During that time, he focused on growing his startup into a lean, efficiently-run endeavor that was turning a profit from day one. He was careful to avoid most of the financial traps that many mid-90s internet companies fell into. “We didn’t spend ahead of revenue. We didn’t hire ahead of revenue,” he said. “We never calculated burn rates. That was a big topic in the whole dot-com era. We were not running the business like a dot-com.”

In 2006, Stoecker and the two other co-founders decided to move the company away from their consulting business base. As part of that pivot, SRC rolled out software that enabled customers to run their own data analysis. They rebranded the company Alteryx – a nerdy-joke play on words for changing two variables simultaneously: “Alter Y, X” – in 2010.

Business has been booming since then, he successfully raised $163 million in capital before taking the company public in 2017. Its stock price is up almost 900 percent and Stoecker, himself, is estimated to be worth approximately $1.2 billion. Also, the company produced $28 million in profits on $254 million in revenue in 2018. Even though business was slower to come than he first thought, Stoecker never doubted that it would happen

“People ask me, ‘Did you ever think it would get this big?’” he said. "And I say, ‘Yeah, I just never thought it would take this long.'"

Stoecker grew up in Boulder, Colorado as the youngest child in his family. His father was an inventor who spent part of his professional life building liquid nitrogen tanks for NASA. From there, his father decided to make a career change and started selling “pre-cut” vacation homes in Colorado.

“My father was an entrepreneur who built A-frame houses,” he remembered. “[W]e would see the life of the entrepreneur at the kitchen table – collecting money from customers, paying bills, and investing for the next stages of growth.”

Stoecker worked with his father as a teenager and was able to finance his college degree with earnings he had made in high school. He received a bachelor in economics from the University of Colorado Boulder in 1979, then went on to obtain his MBA from Pepperdine.
His first real exposure to the data industry came with his sales job at Connecticut-based Donnelly Marketing Information Services. While there, he began to understand how challenging it was to build a profitable business while utilizing publicly-available data. "Companies tried to be good at three core competencies – data, software, and analytics. I realized to be successful you needed to own one of those,” he said in a 2018 interview.
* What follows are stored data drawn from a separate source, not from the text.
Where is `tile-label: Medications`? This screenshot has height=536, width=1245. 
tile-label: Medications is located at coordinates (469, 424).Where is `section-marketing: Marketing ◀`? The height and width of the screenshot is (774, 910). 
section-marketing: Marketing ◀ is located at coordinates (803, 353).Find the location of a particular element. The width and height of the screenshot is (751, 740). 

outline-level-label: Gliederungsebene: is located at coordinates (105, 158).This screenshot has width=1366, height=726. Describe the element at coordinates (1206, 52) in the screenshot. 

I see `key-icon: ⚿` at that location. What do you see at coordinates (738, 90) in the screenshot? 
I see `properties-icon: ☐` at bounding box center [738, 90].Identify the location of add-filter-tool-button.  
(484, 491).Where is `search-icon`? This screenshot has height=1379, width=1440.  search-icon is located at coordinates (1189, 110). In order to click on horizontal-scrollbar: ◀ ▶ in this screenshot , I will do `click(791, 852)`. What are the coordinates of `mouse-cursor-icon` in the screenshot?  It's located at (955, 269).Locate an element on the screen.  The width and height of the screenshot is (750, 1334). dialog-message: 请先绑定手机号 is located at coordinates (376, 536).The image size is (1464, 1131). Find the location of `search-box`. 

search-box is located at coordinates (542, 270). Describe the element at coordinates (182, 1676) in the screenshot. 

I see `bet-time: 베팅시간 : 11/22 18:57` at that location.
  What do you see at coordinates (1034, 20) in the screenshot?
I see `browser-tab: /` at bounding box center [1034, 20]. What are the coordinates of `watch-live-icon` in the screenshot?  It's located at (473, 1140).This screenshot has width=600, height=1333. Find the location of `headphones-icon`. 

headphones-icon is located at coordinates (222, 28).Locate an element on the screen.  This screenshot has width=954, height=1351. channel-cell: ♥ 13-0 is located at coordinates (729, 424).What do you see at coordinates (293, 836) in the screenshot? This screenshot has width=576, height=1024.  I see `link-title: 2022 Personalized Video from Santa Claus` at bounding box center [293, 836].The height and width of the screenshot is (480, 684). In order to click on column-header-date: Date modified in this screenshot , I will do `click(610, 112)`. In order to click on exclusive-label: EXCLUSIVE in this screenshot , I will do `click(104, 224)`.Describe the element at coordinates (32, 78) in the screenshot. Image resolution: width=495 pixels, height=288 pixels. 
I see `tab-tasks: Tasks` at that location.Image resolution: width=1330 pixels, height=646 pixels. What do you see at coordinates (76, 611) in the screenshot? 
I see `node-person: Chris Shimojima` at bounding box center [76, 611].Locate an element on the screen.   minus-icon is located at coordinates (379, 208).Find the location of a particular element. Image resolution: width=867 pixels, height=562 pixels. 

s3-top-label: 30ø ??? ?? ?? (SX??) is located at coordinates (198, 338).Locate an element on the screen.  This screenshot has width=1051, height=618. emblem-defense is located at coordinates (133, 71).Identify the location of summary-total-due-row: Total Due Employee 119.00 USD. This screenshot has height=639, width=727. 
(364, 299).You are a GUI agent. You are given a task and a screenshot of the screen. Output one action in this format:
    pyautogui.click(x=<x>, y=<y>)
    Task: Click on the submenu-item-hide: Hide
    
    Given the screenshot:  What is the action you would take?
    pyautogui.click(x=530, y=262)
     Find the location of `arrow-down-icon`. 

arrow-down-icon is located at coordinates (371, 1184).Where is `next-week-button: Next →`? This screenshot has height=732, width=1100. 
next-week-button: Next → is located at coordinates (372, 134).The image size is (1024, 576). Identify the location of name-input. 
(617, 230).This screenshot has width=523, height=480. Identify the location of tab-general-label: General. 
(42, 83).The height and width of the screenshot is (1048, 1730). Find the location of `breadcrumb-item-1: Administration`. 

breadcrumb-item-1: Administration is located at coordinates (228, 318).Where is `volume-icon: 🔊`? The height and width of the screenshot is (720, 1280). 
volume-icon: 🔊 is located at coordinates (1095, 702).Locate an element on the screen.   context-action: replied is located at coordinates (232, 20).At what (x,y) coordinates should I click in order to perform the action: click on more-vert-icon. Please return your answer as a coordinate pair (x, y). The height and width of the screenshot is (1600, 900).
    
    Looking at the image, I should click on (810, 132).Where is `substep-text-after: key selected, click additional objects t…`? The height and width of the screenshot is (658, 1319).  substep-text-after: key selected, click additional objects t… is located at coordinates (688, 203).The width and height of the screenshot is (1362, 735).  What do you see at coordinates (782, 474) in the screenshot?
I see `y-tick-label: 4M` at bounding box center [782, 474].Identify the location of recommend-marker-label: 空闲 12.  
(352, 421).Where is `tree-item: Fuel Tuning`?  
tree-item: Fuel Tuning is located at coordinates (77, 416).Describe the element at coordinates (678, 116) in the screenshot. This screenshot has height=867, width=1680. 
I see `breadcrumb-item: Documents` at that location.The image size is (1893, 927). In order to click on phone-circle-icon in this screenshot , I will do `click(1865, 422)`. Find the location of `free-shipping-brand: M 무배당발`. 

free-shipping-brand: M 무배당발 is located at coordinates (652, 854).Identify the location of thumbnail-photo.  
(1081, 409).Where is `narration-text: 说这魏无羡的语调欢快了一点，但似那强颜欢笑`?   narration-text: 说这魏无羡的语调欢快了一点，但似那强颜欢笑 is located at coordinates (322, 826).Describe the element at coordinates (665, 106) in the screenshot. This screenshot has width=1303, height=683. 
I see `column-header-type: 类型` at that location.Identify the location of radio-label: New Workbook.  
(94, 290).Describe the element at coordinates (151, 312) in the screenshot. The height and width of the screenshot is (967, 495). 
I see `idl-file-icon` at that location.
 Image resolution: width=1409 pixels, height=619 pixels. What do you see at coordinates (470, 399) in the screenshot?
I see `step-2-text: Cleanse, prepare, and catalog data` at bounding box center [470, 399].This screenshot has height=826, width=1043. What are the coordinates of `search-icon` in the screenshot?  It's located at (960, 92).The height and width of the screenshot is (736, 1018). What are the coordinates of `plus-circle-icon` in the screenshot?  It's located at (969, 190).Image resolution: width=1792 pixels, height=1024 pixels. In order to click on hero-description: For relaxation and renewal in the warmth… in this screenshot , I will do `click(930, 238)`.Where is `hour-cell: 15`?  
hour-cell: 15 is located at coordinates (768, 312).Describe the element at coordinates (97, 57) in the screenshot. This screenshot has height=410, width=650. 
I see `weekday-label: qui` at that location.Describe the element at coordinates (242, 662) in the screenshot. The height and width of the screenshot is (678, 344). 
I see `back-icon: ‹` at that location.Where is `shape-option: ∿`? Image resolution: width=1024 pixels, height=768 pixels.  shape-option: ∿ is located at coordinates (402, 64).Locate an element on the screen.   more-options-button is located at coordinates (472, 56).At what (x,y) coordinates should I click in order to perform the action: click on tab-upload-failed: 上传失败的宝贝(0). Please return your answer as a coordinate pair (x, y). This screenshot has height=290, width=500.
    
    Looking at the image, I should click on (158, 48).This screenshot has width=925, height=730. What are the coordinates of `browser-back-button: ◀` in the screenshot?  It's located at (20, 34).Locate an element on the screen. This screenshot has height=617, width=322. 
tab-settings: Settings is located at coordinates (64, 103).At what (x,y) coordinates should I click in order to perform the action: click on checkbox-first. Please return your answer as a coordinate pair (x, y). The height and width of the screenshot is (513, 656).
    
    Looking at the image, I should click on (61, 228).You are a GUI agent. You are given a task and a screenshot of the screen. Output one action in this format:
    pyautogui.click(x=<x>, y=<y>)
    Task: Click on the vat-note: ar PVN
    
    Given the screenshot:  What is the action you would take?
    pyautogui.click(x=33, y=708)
After seven years with Donnelly, Stoecker realized it was time for a change. “I told my wife I am either going to buy a business or get a pink slip. At 3:30 in the afternoon I called my wife and said I had gotten the pink slip. With three partners in 1997, we decided to focus on analytics."

Stoecker had seed money that a customer had given them back in 1998 but he never touched it. For the next fourteen years, he and his partners bootstrapped the company through 20 to 25 percent annual growth, never lost money and always paid their bills. His biggest failure, he says, is that he waited until he was 40 to start a business.

Even though Stoecker is coming up on 62nd birthday, he shows no interest in slowing down. When he looks at 22 years of business displayed as a timeline across an Alteryx office wall, he reflects on those first two decades. “The good stuff hasn’t even occurred yet,” he said. “I’m going to need a bigger wall.”